韓国政府が米国、日本、ロシア、国連、英国、フランスなど主要国に駐在する在外公館長に対し、離任指示を出したことが明らかになった。政権交代後、在外公館長に対する再信任手続きは一般的だが、今回はそのスピード感が際立っているとの見方が出ている。
関係筋が6月30日、中央日報に対し、「主要国に派遣されている一部の公館長に対し、2週間前後で準備を終え離任するよう指示が出た」と語った。さらに「特任公館長の全員、および定年退職年齢が近いか超えている公館長が対象と承知している」と付け加えた。指示は27日ごろに出されたという。

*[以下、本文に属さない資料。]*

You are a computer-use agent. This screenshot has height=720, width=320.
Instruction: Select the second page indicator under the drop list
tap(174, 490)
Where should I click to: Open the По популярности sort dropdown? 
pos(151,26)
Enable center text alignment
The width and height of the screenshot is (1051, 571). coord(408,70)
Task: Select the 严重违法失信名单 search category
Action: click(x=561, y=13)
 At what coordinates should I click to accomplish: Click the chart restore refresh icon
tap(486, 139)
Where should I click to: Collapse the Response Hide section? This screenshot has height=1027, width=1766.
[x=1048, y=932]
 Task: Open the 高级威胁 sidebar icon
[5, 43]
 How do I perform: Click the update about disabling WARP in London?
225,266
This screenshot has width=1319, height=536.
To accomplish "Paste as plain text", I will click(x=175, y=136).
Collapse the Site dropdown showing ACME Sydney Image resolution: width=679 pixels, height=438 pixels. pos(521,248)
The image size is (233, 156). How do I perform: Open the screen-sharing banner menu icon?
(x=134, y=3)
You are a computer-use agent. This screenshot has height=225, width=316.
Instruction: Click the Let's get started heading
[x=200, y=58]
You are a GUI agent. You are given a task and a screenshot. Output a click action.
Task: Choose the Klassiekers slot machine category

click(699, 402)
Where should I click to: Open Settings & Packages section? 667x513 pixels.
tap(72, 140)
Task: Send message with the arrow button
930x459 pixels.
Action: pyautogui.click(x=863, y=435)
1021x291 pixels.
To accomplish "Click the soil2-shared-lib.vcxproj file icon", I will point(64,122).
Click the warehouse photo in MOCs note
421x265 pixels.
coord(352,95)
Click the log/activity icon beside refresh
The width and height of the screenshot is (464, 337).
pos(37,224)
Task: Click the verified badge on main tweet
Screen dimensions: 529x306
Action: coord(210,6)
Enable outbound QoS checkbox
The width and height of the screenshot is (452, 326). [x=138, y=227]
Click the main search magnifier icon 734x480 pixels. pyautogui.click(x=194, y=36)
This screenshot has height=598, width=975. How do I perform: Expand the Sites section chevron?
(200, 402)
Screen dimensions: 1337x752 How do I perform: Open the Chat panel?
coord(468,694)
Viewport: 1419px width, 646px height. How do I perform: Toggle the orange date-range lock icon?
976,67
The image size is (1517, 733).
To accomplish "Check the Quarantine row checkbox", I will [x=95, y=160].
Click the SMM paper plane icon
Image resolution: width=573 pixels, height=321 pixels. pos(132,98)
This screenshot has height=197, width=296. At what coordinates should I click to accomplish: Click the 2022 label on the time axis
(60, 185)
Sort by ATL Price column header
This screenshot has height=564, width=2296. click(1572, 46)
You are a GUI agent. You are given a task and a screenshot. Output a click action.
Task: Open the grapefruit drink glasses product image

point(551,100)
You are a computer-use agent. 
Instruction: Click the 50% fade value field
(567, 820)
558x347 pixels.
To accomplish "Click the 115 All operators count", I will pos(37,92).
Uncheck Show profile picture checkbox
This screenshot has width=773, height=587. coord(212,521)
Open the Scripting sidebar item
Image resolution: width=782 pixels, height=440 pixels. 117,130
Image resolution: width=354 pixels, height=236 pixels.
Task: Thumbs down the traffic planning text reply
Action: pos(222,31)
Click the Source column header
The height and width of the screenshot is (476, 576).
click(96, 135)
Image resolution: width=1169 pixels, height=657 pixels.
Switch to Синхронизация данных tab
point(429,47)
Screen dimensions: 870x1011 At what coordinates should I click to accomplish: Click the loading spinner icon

この中には、趙賢東(チョ・ヒョンドン)駐米大使、朴喆熙(パク・チョルヒ)駐日大使、李度勲(イ・ドフン)駐ロシア大使、黄浚局(ファン・ジュングク)駐国連代表部大使が含まれる。鄭在浩(チョン・ジェホ)前駐中大使はすでに離任・帰国済みだが、事実上、米・中・日・ロと国連という、いわゆる「5強」大使全員が対象となった形だ。尹汝哲(ユン・ソクヨル)駐英国大使、文勝鉉(ムン・スンヒョン)駐仏大使も離任指示を受けたとされる。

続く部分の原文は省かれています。